|
DALAM
tempo cepat, dunia hukum kita dikejutkan oleh berbagai peristiwa penting yang
mewarnai dunia penegakan hukum. Pertama; banyak aparat penegak hukum, seperti
polisi, hakim, dan jaksa, justru tersangkut persoalan hukum. Kasus yang menimpa
Ketua (waktu itu) Mahkamah Konstitusi (MK) Akil Mochtar menjadi tontonan yang
sangat menghipnotis kesadaran banyak orang bahwa dunia hukum begitu kompleks
dan dan sarat kepentingan.
Kedua;
kemunculan indikasi manipulasi keputusan hukum yang ditengarai dipengaruhi oleh
transaksi yang bersifat ekonomis. Kita bisa melihat dari pengabulan permohonan
peninjauan kembali (PK) kasus megakorupsi BLBI senilai Rp 2 triliun oleh
Sudjiono Timan.
Meski
MA mengemukakan sejumlah dalih, tetap saja tak bisa menghapus kejanggalan di
balik keputusan itu. Pasalnya PK diajukan saat Timan berstatus sebagai buron
dan pengajuannya dilakukan ahli warisnya.

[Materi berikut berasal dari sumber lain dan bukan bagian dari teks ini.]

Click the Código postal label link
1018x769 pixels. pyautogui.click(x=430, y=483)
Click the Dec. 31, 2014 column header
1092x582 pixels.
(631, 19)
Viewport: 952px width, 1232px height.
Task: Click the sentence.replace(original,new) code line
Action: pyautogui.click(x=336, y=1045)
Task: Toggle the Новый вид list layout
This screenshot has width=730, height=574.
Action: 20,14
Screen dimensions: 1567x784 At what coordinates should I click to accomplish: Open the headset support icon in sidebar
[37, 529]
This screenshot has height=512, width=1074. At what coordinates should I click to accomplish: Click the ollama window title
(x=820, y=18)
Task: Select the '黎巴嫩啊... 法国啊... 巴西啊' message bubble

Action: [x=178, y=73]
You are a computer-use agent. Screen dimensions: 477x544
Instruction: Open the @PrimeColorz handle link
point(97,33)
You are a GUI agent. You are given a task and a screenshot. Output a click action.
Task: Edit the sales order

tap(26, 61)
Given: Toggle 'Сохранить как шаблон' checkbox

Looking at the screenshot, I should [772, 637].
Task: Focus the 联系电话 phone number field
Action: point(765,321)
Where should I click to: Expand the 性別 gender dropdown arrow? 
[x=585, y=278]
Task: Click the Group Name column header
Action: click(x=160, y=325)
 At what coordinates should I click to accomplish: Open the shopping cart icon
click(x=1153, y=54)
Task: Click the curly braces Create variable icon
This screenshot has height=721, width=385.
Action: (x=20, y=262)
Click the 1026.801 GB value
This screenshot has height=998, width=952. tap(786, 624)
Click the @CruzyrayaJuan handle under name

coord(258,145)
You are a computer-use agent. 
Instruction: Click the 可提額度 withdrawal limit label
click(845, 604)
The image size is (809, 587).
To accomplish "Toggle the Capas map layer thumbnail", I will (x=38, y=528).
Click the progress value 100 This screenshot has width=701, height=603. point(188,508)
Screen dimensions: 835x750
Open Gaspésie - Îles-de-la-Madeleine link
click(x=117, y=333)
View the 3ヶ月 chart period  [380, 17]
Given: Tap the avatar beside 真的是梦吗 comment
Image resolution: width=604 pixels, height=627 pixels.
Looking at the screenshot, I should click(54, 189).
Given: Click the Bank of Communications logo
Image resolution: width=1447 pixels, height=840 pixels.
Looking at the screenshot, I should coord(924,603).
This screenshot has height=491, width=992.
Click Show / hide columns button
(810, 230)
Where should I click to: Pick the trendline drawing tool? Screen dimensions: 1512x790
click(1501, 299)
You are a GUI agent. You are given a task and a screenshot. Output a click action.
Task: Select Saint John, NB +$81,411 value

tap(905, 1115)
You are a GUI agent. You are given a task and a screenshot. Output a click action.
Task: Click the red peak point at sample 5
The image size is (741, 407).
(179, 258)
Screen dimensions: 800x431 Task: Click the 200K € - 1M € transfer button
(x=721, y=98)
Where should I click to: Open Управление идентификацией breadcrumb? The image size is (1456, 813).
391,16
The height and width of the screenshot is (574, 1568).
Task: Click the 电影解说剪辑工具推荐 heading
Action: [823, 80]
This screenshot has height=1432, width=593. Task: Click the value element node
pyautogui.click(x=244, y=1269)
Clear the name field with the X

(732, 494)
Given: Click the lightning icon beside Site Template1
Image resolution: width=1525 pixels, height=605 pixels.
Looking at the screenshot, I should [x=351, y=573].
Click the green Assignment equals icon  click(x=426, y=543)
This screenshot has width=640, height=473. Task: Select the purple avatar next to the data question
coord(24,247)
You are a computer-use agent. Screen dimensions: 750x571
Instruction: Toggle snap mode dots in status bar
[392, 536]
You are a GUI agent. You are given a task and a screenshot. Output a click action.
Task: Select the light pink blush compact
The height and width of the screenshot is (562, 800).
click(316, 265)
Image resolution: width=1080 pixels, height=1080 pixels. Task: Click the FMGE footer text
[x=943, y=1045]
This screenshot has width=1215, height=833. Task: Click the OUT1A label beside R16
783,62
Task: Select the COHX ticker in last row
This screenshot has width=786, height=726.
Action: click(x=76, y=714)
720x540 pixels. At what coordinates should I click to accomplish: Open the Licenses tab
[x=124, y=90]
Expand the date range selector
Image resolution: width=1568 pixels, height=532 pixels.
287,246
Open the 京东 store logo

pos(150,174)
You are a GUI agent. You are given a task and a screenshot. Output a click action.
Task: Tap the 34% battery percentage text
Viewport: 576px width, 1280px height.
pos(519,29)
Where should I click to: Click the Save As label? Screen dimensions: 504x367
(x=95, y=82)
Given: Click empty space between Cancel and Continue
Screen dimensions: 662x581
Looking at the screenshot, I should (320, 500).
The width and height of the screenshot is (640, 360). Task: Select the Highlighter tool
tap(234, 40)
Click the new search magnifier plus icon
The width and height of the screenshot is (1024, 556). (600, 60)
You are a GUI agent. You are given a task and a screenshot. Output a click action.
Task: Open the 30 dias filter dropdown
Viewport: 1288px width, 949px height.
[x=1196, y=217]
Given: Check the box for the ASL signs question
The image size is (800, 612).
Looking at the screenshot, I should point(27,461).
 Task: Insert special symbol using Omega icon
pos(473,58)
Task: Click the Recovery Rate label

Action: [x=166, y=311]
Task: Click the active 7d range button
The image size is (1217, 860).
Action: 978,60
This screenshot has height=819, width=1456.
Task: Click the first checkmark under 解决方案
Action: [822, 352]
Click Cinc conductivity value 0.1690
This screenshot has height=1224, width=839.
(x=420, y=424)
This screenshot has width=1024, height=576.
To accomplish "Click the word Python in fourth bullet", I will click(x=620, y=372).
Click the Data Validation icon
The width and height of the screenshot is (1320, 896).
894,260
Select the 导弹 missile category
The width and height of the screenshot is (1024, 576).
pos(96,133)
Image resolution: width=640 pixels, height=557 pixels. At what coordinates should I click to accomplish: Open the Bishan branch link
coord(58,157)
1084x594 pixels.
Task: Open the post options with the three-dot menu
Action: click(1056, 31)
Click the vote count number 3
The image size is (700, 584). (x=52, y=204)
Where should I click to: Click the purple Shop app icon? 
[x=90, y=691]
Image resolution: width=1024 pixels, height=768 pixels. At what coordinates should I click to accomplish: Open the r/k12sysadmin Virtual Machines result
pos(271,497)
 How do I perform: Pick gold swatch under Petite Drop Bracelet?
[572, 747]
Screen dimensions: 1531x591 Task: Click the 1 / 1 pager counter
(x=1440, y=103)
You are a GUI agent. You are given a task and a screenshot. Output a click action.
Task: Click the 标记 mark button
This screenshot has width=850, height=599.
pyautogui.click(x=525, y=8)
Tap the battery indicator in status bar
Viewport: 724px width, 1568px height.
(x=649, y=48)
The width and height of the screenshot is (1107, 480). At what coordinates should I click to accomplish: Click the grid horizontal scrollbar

Ketiga; meski tidak eksplisit,
kuatnya aroma permainan kekuasaan di balik penegakan hukum yang indikasinya
adalah banyaknya kasus tebang pilih.
Kekuasaan
itu bisa bersifat eksternal dan bisa internal dari dalam stuktur kekuasaan
dunia penegakan hukum. Di sini terjadi persilangan antara kepentingan (interest) dan kekuasaan (authority) yang berkelindan sehingga
berpengaruh langsung terhadap penegakan hukum. Adalah Lord Acton yang
mengatakan kekuasaan itu cenderung korup. Kekuasaan yang mutlak juga bisa
mendorong korupsi besar-besaran.
Sebenarnya,
kekuasaan tak hanya cenderung korup, siapa pun yang memegang kekuasaan maka ia
cenderung mempertahankan kekuasaan itu sampai batas tidak ditentukan.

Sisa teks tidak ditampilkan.